There had been no crossings from Wednesday, April 20 to Saturday, April 30, because of rough sea weather.
Charity Care4Calais said that of the 64 asylum seekers it surveyed, 87% had heard of the plan and 75% said “it won’t put them off ” crossing to the UK.
In a tweet, the organisation said: “They have no choice: they’ve fled danger made long, dangerous journeys, and France ‘does not give you security’, as one said.”
A spokesman for the group said: “Refugees have escaped from the worst horrors in this world. When you’re risking your life, what else do you have to lose? When someone explains ‘even death wouldn’t stop me’ trying to get to the UK, it’s clear that even the threat of Rwanda won’t change anything.
Pierre-Henri Dumont, French National Assembly member for Calais, told BBC Radio 4’s The World At One programme there was evidence that UK government plans to process asylum applications in Rwanda was encouraging migrants to attempt the crossing before these measures took effect.
He said: “From what I heard from the migrants, it seems that the news of the new legislation in the UK with Rwanda gives the smugglers the availability of new commercial arguments (to) the migrants to urge them to cross quickly for them not to be sent away because of this new legislation.”
Enver Solomon, chief executive of Refugee Council, said the return of crossings at the weekend showed that “draconian policies enshrined in the Nationality and Borders Bill and their (the government’s) Rwanda deal are doing little to deter desperate people jumping on boats because they do nothing to address the reasons people come”.
He called on the UK to have a “grown-up conversation with France and the EU about sharing responsibility.”
He said: “We need a fair and humane asylum system, with means well thought-out, longterm solutions that address why people are forced from their homes, and provides them with safe routes to the UK.”

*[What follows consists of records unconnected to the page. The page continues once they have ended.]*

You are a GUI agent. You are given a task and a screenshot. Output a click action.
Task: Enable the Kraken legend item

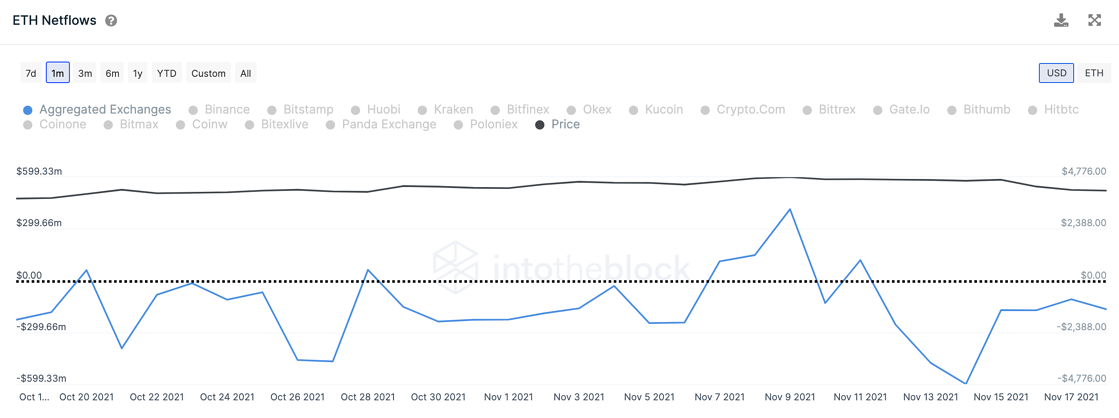445,109
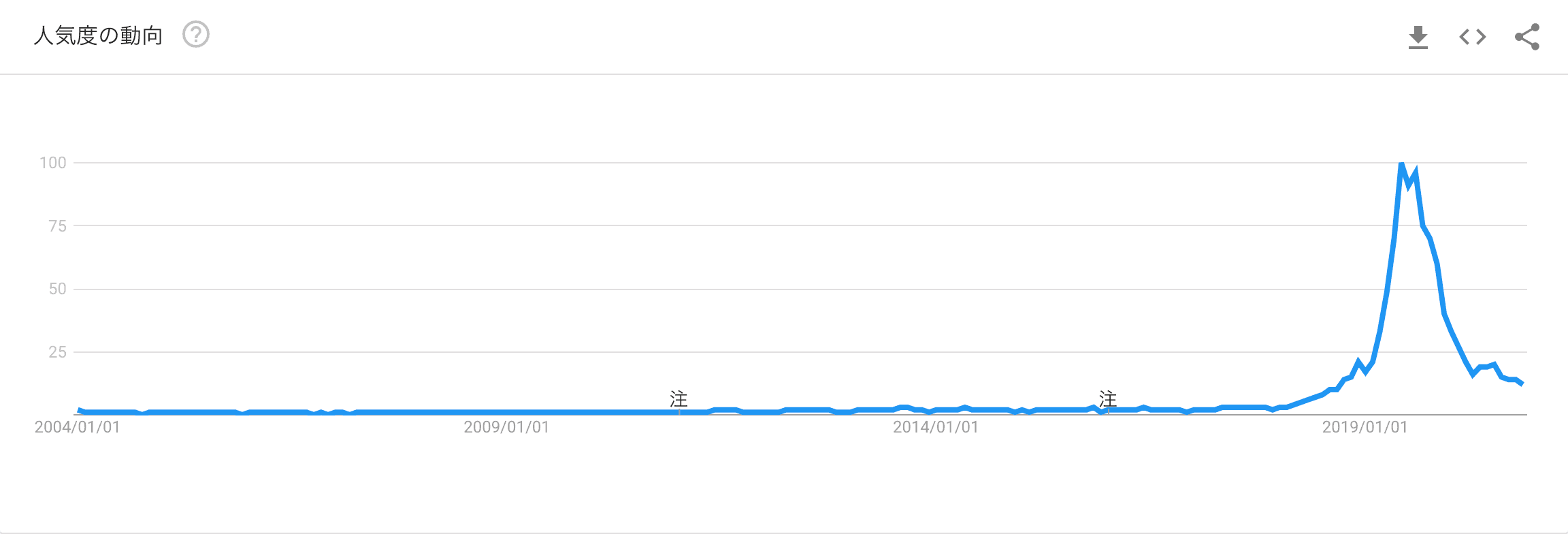Click the 25 y-axis label
The width and height of the screenshot is (1568, 534).
[58, 352]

Care4Calais renewed its call for the allowance of visa applications for all refugees. The charity said: “The answer to many problems in Calais is to let refugees apply for visas to cross the Channel safely, because now – unless you’re Ukrainian – there’s no safe way for a refugee to get to the UK and claim asylum. That would put people smugglers out of business and save lives.”
Figures up to Monday, monitored by the PA News agency, mean that 7,240 people have crossed the Channel in small boats so far during 2022.
There have been other periods of no crossings, again usually caused by bad weather. The longest so far in 2022 was 16 days, between January 27 and February 11, PA analysis shows.
The trend of asylum seekers using small craft to enter the UK has risen year after year. There were 28,526 people detected arriving on small boats in 2021 compared to 8,466 in 2020, 1,843 in 2019 and 299 in 2018.
The Ministry of Defence took over control of migrant operations in April, when the UK Government also announced controversial plans to send some of those making the cross-Channel journey to Rwanda.
The Government’s Nationality and Borders Bill became law last Thursday. It makes it a criminal offence to knowingly arrive in the UK illegally and includes powers to process asylum seekers overseas.
The Rwanda deal will let that country receive asylum seekers deemed by the UK to be inadmissible, having arrived “illegally” under new immigration rules. Home Secretary Priti Patel described it as a “world-first” agreement.
A government spokesman said: “The rise in dangerous Channel crossings is unacceptable. They are an overt abuse of our immigration laws but also impact on the UK taxpayer, risk lives and our ability to help refugees come to the UK via safe and legal routes.”